» **Document text**:
This Interim Report and Recommendation shall be filed on the docket and deemed served on each party today. The parties may file objections to, or motions to adopt or modify, the foregoing report and recommendation by October 2, 2022
Next, there’s a sealed (and still sealed) order.
Then Cannon approved Dearie’s staffing plan, but declined to replace the language in her original order that permitted interim reports.
The Court takes no other action at this time, recognizing that the Order Appointing Special Master authorizes the Special Master to file reports and make recommendations as appropriate.
It was not clear at the time, but this effectively told Dearie that his understanding of how things would work — that he could issue interim reports and only after that Cannon would intervene — had been changed in the wake of the 11th Circuit ruling on classified documents. Effectively, Cannon told Dearie on September 27 she had taken over the work plan on September 23. That’s why, I suspect, that she only cited his September 27 Interim Report in a footnote. She basically ignored everything he did after September 23.
After that, DOJ filed its request for another deadline extension, along with its objections to Trump’s objections received two days earlier.
On September 28, Trump for the first time raised timeline concerns in writing, also claiming that DOJ had told Trump there were 200,000 pages (as I’ve written here, that’s virtually impossible; I suspect it came from the work order DOJ provided to solicit the vendor). The letter was not signed by Kise, and raised a lot of bogus claims about privilege (and also seemed to indicate that Trump had already missed the privilege deadline). Along with those concerns about timing, Trump filed his complaints, which (at least based on the public record) was the first time Cannon would have seen the complaints; the docket exhibit is what she cited in her order.
Working under Dearie’s deadline, DOJ had four more days to respond to Trusty’s probably bogus claims of 200,000 documents and to rebut the privielge claims. Working off a five day deadline from Dearie’s submission of his amended work order on September 27, DOJ also had four more days. Working under Cannon’s original deadline — five days after Dearie’s original deadline of September 25 — they had two more days. Under Dearie’s September 23 order, the final deadline was September 27.
What Cannon appears to have done is with no formal notice of what the deadline was or even that ten plus five was no longer operative, treat Dearie’s September 23 filing as his final action in setting the plan, but along the way use her own five day deadline for complaints instead of the September 27 deadline Dearie gave, which is the only way Trump’s temporal complaint would be timely yet have her order not be days premature.
The next day, with no notice of any new deadline, Cannon issued her order throwing out most of Dearie’s plan. I’ve spent hours and days looking at this, and there’s no making sense of the deadlines. Certainly, this could not have happened if any of Dearie’s deadlines had been treated as valid.
DOJ took a look at what Cannon had done and moved the 11th Circuit to accelerate the review process. They cited a number of reasons for the change in schedule. They described that Cannon sua sponte extended the deadline on the review to December 16.

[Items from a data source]
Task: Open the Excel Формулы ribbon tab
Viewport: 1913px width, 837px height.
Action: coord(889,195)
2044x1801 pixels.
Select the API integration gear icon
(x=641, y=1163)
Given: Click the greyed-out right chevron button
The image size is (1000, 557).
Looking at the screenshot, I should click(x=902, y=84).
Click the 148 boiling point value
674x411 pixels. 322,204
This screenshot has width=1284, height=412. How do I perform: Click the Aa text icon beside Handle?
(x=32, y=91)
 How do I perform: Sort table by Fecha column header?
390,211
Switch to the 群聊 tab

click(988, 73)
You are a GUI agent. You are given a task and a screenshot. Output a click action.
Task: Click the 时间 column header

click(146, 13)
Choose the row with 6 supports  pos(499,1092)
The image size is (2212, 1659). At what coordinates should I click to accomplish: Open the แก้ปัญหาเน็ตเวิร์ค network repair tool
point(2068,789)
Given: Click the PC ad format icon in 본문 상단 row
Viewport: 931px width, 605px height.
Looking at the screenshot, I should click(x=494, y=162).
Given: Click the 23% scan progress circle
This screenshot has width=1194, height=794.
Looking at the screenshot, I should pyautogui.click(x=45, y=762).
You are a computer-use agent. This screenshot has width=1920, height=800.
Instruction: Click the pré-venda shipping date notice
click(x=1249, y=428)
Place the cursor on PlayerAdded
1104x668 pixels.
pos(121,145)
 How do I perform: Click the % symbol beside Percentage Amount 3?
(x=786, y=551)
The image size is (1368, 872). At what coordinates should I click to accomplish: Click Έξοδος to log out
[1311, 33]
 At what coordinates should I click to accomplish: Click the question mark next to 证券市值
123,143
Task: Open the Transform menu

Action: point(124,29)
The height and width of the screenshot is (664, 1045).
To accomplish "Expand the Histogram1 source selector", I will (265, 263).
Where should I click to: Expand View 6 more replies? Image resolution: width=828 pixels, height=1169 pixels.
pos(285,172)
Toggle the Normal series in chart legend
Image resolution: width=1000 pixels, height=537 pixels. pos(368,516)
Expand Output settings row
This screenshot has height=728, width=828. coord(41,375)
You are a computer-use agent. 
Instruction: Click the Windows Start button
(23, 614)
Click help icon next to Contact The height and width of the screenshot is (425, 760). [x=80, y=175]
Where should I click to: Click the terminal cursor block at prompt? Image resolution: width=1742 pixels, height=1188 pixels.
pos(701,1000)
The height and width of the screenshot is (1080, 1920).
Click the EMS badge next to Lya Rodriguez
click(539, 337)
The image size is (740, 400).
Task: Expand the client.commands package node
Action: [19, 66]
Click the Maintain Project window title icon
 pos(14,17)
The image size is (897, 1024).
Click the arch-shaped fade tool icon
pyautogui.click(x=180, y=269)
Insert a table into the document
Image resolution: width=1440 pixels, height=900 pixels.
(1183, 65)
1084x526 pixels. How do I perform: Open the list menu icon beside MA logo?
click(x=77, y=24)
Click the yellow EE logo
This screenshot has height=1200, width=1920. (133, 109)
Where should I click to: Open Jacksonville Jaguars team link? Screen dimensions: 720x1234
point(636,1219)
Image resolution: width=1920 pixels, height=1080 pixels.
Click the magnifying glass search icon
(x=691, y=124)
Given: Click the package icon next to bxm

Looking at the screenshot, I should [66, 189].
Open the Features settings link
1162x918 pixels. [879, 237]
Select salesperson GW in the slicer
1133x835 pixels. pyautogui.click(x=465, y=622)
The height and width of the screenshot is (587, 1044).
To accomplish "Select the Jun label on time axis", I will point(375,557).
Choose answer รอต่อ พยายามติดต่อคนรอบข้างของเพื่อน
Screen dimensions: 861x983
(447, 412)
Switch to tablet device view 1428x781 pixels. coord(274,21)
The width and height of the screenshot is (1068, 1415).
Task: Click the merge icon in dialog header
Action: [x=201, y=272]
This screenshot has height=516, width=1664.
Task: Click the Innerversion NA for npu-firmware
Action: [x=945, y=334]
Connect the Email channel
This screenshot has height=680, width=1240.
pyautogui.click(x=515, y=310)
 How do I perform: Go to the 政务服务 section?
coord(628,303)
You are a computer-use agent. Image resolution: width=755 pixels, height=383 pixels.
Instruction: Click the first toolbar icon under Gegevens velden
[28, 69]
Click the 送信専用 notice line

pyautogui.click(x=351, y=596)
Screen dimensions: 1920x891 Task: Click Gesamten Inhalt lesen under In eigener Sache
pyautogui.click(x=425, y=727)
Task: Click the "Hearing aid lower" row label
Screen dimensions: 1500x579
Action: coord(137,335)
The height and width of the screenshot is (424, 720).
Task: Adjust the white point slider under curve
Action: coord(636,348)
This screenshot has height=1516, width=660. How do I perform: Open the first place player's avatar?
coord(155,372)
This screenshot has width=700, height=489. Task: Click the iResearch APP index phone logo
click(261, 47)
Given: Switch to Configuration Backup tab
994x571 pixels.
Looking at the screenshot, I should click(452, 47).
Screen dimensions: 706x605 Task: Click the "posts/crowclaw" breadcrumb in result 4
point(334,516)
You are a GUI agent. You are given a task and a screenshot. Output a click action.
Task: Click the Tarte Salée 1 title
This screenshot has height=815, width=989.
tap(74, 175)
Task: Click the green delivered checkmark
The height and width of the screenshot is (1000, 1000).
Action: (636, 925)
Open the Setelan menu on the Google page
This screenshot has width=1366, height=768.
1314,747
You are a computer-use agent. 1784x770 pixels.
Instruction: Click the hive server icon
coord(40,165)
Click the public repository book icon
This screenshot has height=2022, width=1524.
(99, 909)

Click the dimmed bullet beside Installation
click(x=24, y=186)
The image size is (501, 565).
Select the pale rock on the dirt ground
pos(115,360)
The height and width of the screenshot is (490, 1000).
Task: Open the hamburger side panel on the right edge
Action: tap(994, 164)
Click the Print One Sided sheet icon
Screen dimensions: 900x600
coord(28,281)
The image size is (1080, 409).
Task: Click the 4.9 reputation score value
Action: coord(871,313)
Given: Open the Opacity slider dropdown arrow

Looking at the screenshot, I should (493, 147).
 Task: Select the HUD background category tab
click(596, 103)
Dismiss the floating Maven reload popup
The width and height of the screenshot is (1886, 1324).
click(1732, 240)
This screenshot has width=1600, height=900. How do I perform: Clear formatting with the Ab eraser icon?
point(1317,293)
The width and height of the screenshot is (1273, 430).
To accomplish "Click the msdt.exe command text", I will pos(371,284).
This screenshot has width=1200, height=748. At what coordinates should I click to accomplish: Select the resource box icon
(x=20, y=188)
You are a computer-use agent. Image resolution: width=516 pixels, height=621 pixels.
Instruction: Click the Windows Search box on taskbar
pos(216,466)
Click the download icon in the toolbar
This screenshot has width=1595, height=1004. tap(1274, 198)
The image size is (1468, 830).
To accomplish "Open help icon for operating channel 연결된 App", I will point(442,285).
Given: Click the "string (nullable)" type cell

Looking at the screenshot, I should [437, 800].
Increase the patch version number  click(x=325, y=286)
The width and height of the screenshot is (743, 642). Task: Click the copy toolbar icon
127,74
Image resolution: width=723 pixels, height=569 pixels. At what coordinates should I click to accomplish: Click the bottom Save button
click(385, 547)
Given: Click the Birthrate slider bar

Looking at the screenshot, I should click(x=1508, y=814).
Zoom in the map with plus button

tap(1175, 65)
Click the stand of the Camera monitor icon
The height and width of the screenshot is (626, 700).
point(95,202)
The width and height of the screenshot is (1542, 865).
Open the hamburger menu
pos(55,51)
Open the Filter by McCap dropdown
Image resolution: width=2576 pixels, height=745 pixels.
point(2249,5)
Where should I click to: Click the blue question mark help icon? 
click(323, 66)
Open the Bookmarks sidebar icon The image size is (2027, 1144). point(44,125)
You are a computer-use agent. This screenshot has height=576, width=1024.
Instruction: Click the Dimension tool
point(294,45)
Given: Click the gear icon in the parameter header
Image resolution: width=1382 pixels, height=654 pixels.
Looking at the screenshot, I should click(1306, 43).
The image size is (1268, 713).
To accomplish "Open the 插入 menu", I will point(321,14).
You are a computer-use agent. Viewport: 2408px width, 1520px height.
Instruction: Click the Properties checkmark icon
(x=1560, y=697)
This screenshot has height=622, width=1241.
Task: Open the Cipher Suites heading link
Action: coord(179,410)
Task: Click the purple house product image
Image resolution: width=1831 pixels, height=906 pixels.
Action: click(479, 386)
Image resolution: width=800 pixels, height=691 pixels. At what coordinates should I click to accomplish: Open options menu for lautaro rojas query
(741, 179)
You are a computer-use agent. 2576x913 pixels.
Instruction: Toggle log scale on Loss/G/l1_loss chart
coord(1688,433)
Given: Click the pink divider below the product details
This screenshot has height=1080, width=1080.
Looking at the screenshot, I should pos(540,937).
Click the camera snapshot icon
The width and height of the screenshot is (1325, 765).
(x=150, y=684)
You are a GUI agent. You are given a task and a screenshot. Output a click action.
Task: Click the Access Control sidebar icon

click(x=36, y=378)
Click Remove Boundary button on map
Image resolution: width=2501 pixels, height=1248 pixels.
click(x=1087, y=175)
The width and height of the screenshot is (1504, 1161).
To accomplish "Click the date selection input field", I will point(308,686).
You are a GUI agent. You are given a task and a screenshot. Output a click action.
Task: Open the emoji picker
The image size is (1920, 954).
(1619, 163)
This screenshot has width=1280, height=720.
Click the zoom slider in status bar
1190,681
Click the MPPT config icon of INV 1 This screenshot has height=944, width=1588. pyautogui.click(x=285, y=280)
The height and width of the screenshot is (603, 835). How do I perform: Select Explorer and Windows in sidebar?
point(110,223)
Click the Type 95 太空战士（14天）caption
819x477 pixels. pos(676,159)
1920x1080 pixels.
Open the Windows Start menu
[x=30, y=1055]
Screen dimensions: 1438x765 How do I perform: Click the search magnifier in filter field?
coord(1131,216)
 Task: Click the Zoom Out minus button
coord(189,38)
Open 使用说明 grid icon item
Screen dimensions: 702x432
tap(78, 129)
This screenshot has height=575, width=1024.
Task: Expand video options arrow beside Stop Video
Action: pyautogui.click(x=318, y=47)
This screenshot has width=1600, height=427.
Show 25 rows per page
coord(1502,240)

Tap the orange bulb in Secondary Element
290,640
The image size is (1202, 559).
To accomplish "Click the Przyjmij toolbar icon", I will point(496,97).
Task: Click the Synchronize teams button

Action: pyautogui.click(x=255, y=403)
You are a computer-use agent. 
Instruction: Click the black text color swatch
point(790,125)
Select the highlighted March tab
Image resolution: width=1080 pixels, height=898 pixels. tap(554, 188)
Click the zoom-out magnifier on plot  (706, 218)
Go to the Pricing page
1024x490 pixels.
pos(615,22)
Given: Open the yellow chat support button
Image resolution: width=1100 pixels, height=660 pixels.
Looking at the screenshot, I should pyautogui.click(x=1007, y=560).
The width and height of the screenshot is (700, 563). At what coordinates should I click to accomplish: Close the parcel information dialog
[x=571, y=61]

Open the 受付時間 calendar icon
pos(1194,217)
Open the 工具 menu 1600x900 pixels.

» **Instructions to follow**: Continue the piece on Judge Cannon's handling of the special master's deadlines, picking up after its final sentence.

» **Written reply**:
On September 29, subsequent to the parties’ submission of letters to Judge Dearie, the district court sua sponte issued an order extending the deadline for the special master’s review process to December 16 and making other modifications to the special master’s case management plan, including overruling the special master’s direction to Plaintiff to submit his designations on a rolling basis.
Depending on how you make sense of Cannon’s Calvinball deadlines, it was a sua sponte order, because Trump’s complaint about the deadlines (not to mention his complaints generally) came in after the deadline attached to the Dearie plan that Cannon seems to treat as his final official action.
I think what really happened is that Cannon fired Dearie without firing him in response to being told by the 11th Circuit she had abused her authority, ensuring not only that nothing he decides will receive any consideration, but also ensuring that he has almost no time to perform whatever review role he has been given.
Effectively, Judge Cannon has just punted the entire process out after the existing appeals schedule, at which point — she has made clear — she’ll make her own decisions what government property she’s going to claim Trump owns.
September 15, 2022: Cannon opinion denying stay; Cannon’s order of appointment; Raymond Dearie declaration
September 16, 2022: DOJ motion for a stay
September 19, 2022: DOJ topics for initial Dearie conference; Trump topics for initial Dearie conference
September 20, 2022: Trump 11th Circuit response; DOJ 11th Circuit reply
September 21, 2022: 11th Circuit opinion granting stay
September 22, 2022: Cannon order removing documents marked as classified from Seized Materials covered by her order; Dearie proposed work plan
September 23, 2022: Protective order; amended case management plan; motion for extension of time
September 25, 2022: Trump objections to Dearie order (released on September 28)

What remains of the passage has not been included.